Prompt
Copy out the lines beginning with the one that contains "Given: Click the 信息输出窗口 vertical scrollbar" and ending with the last line below, exactly as they stand. Pictures are not copied.

Material provided
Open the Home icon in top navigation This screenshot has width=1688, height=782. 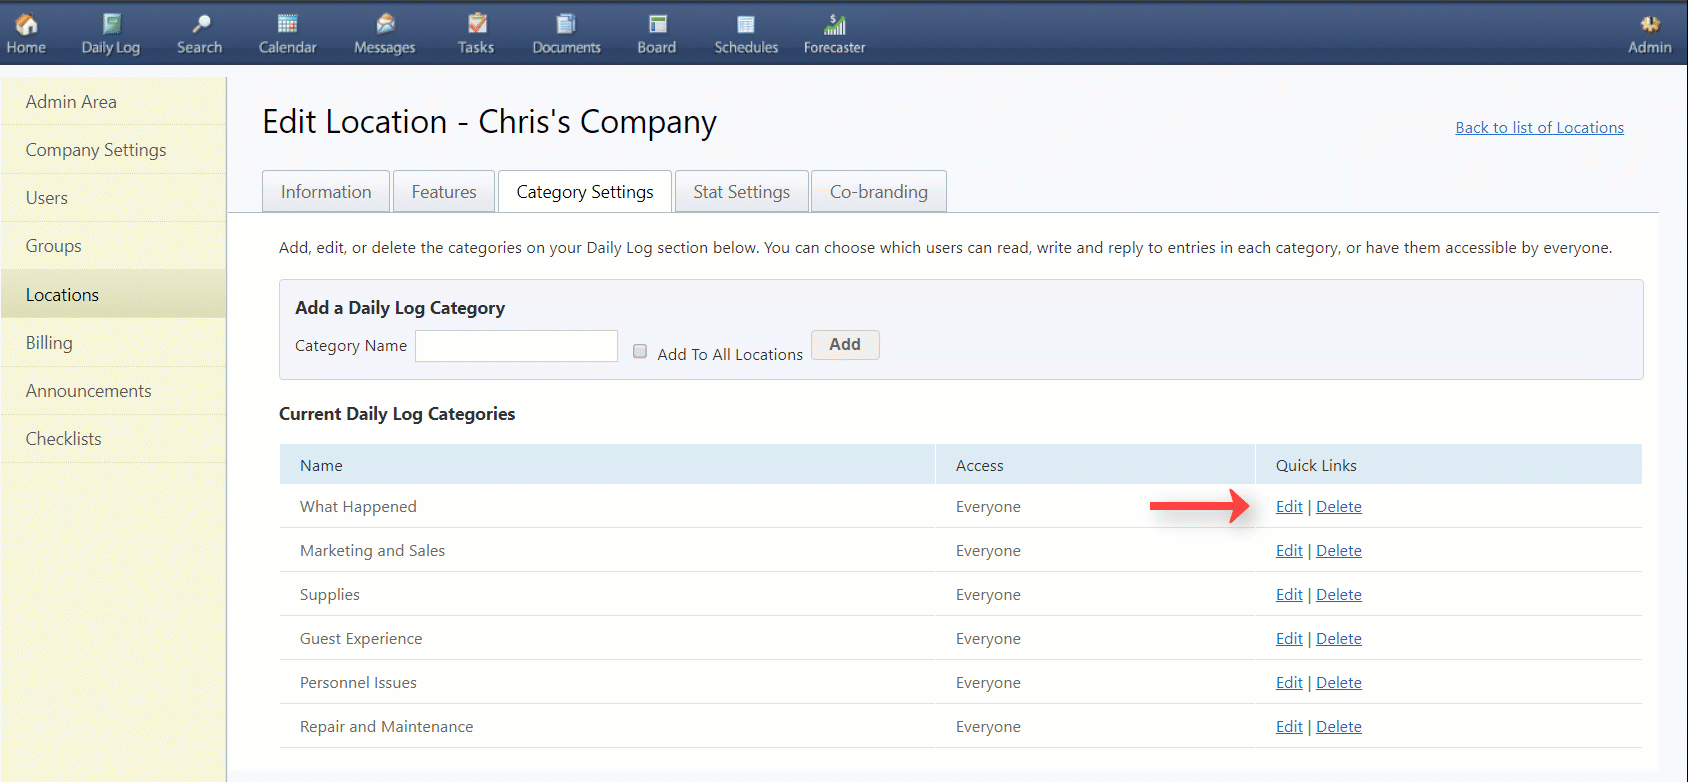coord(26,24)
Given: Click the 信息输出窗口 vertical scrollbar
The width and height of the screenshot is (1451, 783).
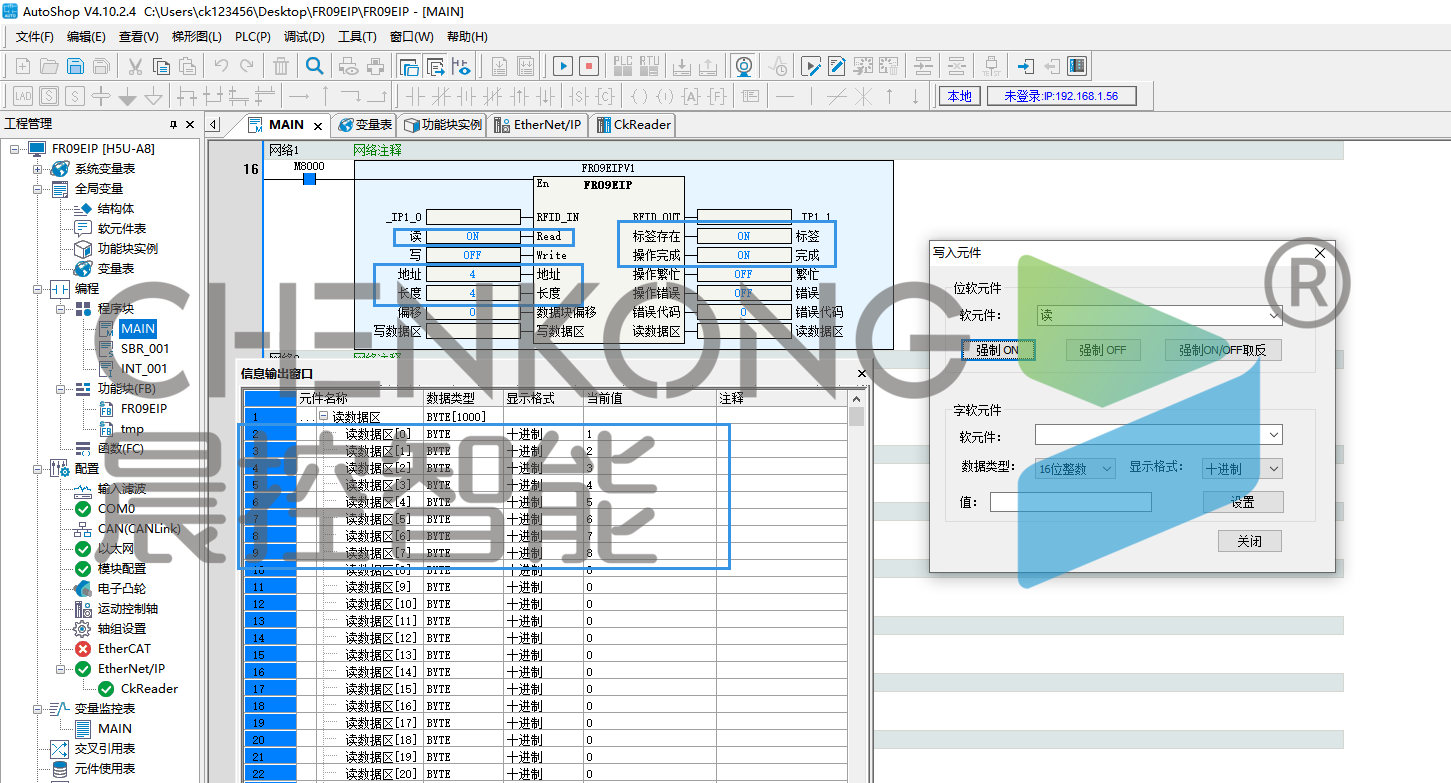Looking at the screenshot, I should tap(856, 600).
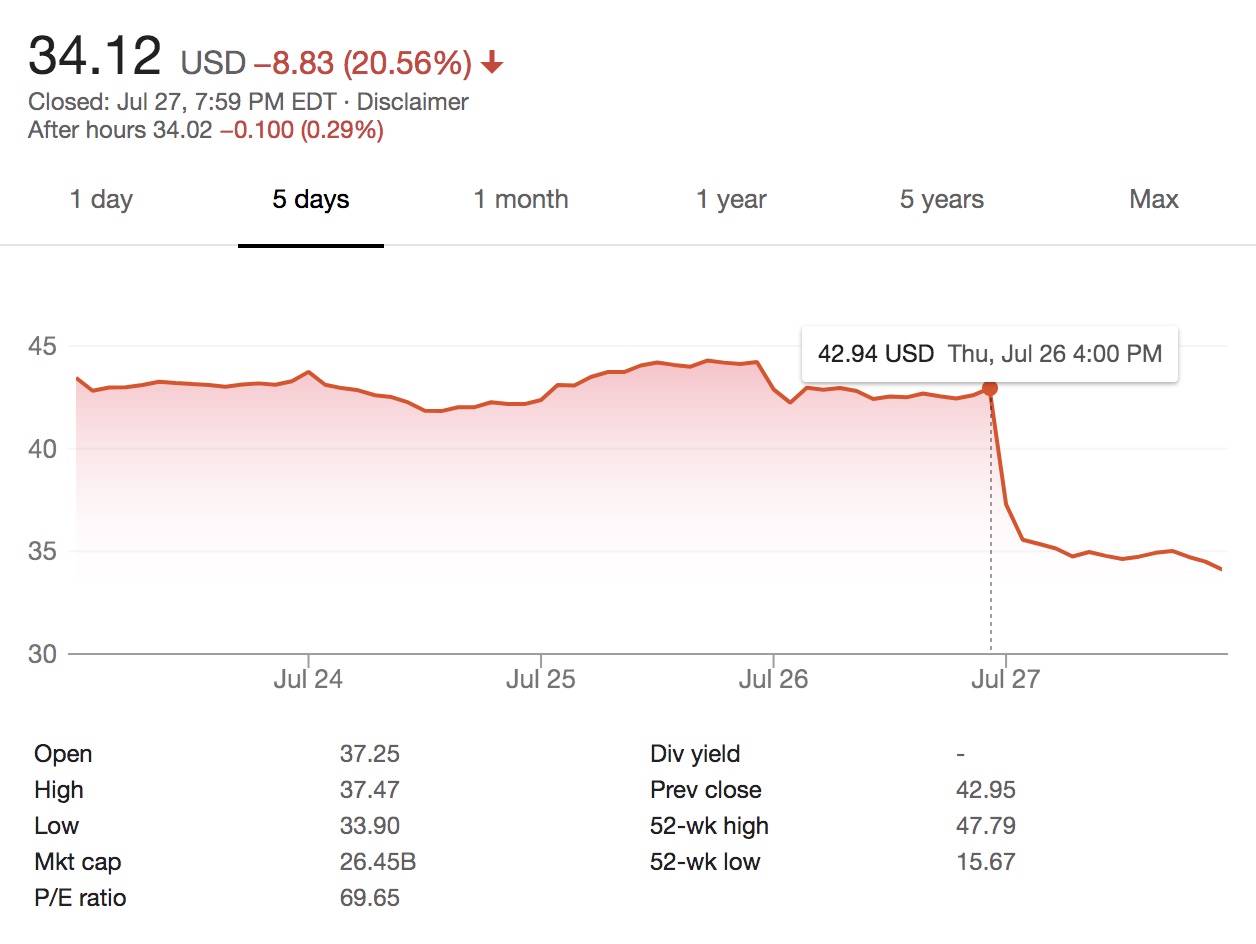Click the Prev close value 42.95
The height and width of the screenshot is (944, 1256).
[985, 789]
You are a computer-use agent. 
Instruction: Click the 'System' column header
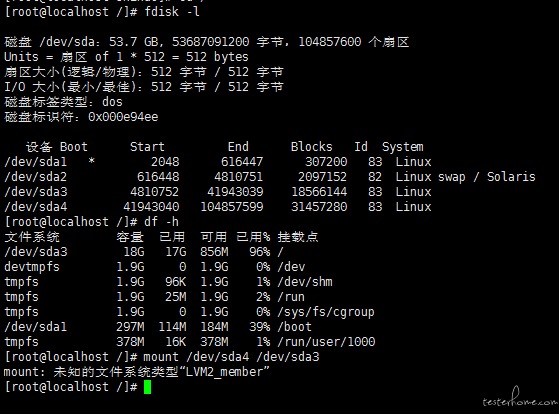coord(403,147)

Response to the exercise
Given: Click the 信息输出窗口 vertical scrollbar
The width and height of the screenshot is (1451, 783).
Looking at the screenshot, I should tap(856, 600).
Click the Prev close value 42.95
The height and width of the screenshot is (944, 1256).
[985, 789]
You are a computer-use agent. 
Instruction: Click the 'System' column header
coord(403,147)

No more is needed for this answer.